In several applications of the stochastic multi-armed bandit problem, the traditional objective of maximizing the expected total reward can be inappropriate. In this paper, motivated by certain operational concerns in online platforms, we consider a new objective in the classical setup. Given $K$ arms, instead of maximizing the expected total reward from $T$ pulls (the traditional "sum" objective), we consider the vector of total rewards earned from each of the $K$ arms at the end of $T$ pulls and aim to maximize the expected highest total reward across arms (the "max" objective). For this objective, we show that any policy must incur an instance-dependent asymptotic regret of $\Omega(\log T)$ (with a higher instance-dependent constant compared to the traditional objective) and a worst-case regret of $\Omega(K^{1/3}T^{2/3})$. We then design an adaptive explore-then-commit policy featuring exploration based on appropriately tuned confidence bounds on the mean reward and an adaptive stopping criterion, which adapts to the problem difficulty and achieves these bounds (up to logarithmic factors). We then generalize our algorithmic insights to the problem of maximizing the expected value of the average total reward of the top $m$ arms with the highest total rewards. Our numerical experiments demonstrate the efficacy of our policies compared to several natural alternatives in practical parameter regimes. We discuss applications of these new objectives to the problem of grooming an adequate supply of value-providing market participants (workers/sellers/service providers) in online platforms.

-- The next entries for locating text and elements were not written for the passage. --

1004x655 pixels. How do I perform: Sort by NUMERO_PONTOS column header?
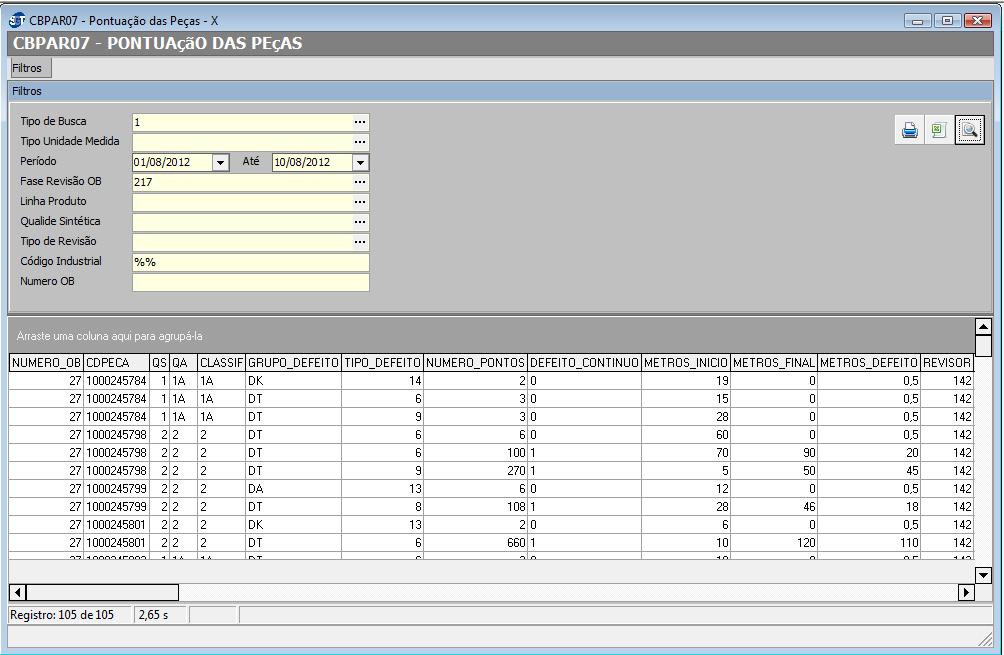point(475,363)
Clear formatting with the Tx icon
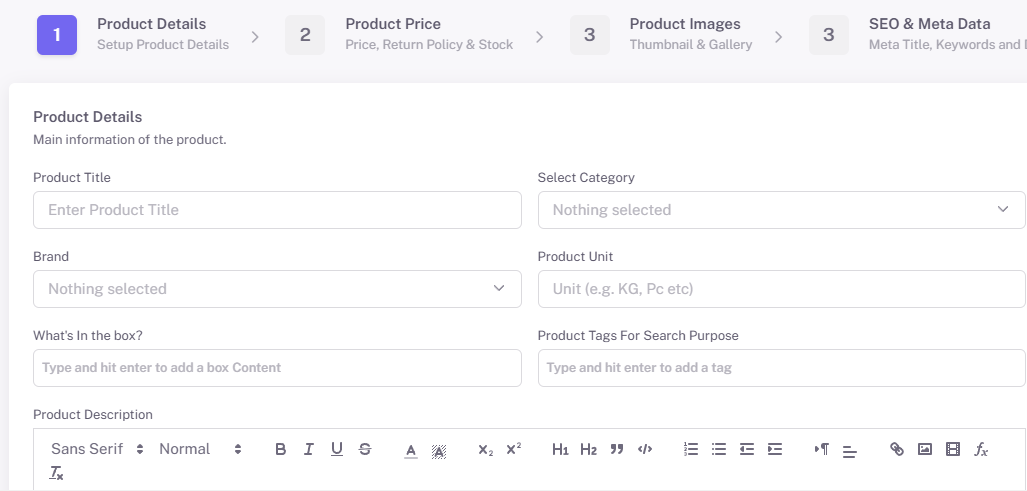The image size is (1027, 491). [x=57, y=473]
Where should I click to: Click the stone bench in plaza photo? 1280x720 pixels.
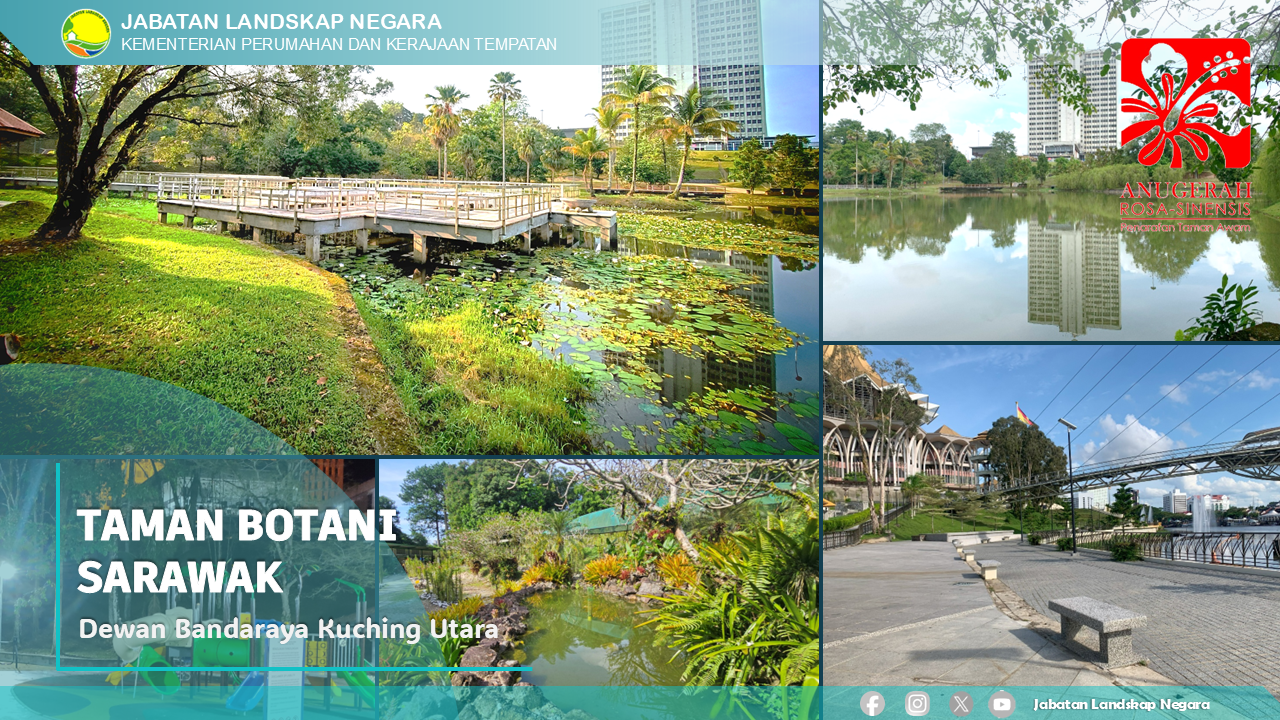tap(1097, 627)
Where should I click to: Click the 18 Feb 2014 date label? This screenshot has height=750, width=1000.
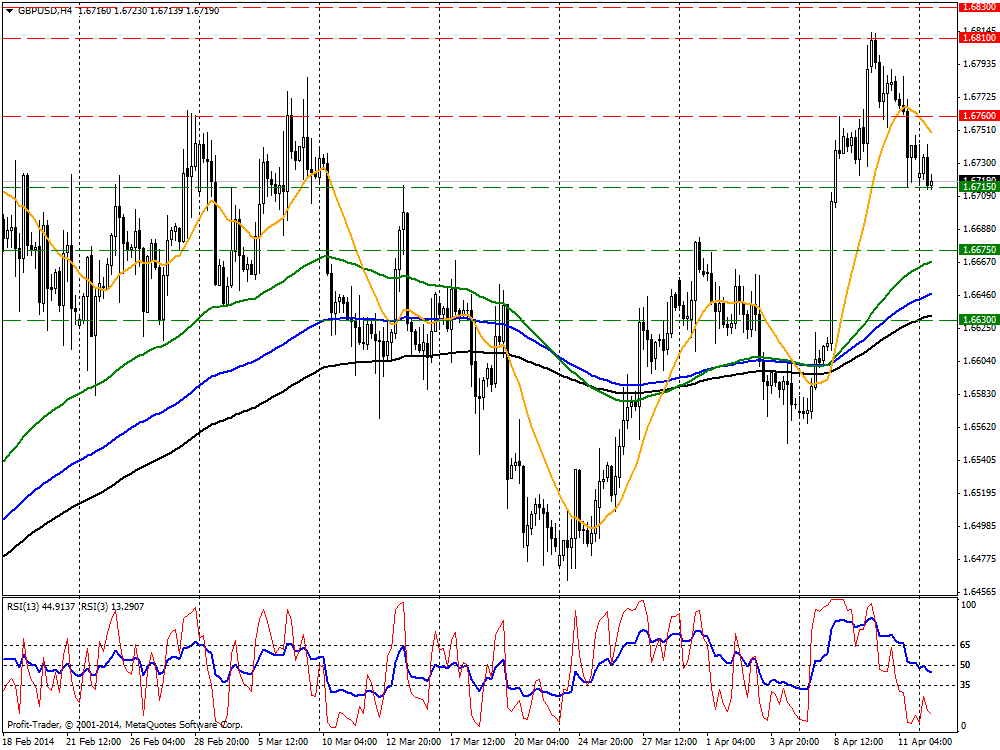30,742
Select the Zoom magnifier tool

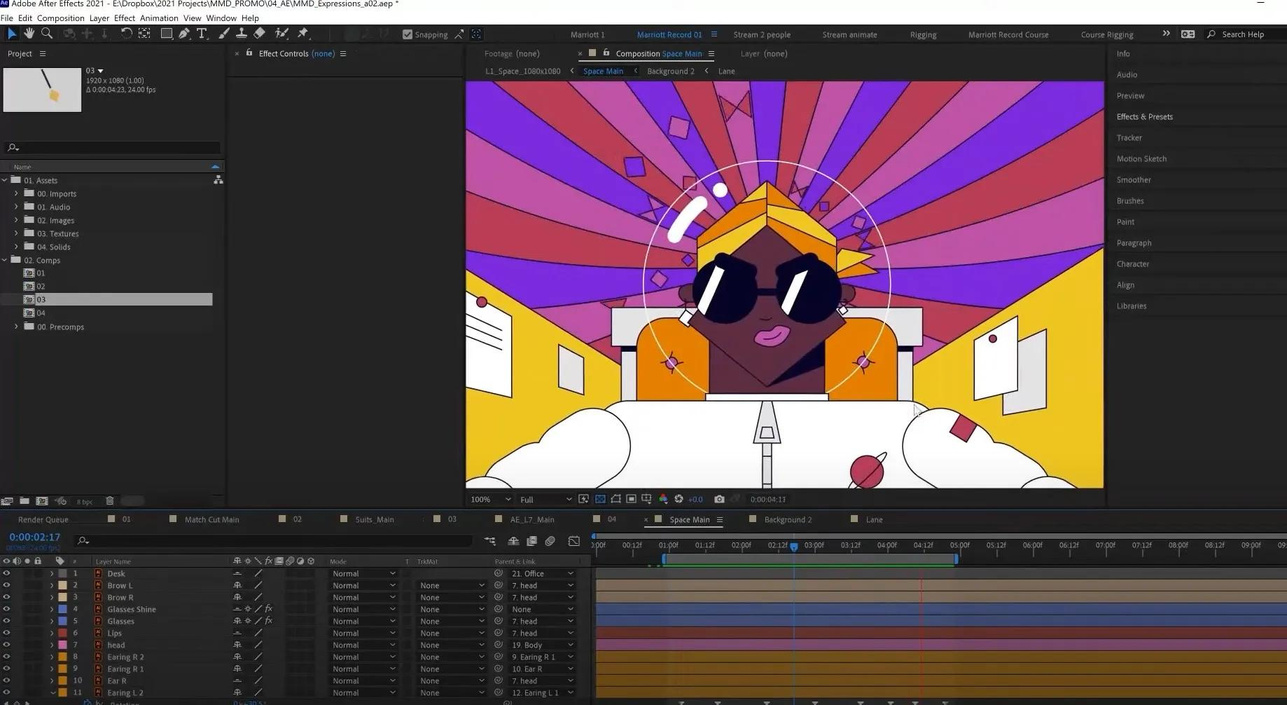47,34
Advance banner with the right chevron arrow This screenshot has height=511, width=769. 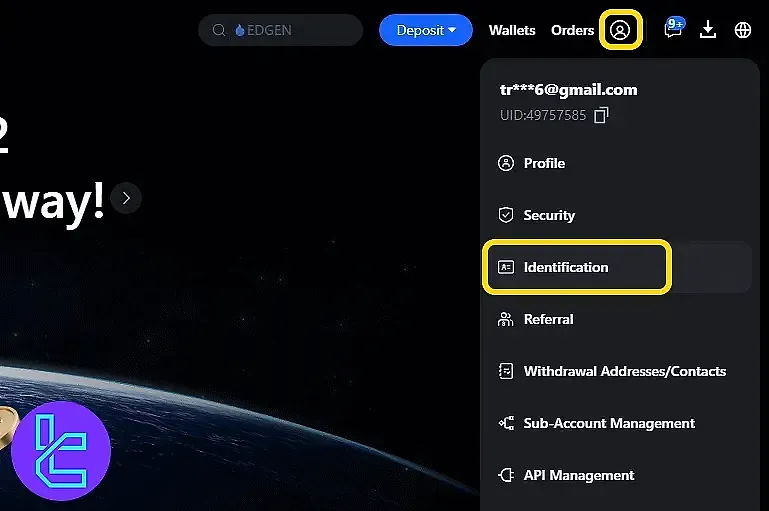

翻译：在随机多臂老虎机问题的若干应用中，最大化期望总回报的传统目标可能并不恰当。本文受在线平台特定运营问题的启发，在经典框架下考虑了一个新目标。给定K个臂，我们不再追求T次拉动中期望总回报的最大化（传统"求和"目标），而是考虑T次拉动结束后各臂获得的总回报向量，并旨在最大化各臂中最高期望总回报（"最大化"目标）。针对该目标，我们证明任何策略必然产生实例依赖的渐近遗憾Ω(log T)（其实例依赖常数高于传统目标），以及最坏情况遗憾Ω(K^{1/3}T^{2/3})。随后我们设计了一种自适应探索-提交策略，该策略基于适当校准的均值置信区间进行探索，并采用自适应停止准则以适应问题难度，最终达到了这些界限（对数因子范围内）。我们进一步将算法洞见推广至最大化前m个最高总回报臂的平均期望总回报问题。数值实验表明，在实际参数范围内，我们的策略相较于多种自然替代方案具有显著优势。最后，我们讨论了这些新目标在在线平台中培育充足优质市场参与者（工人/卖家/服务提供者）供给问题上的应用。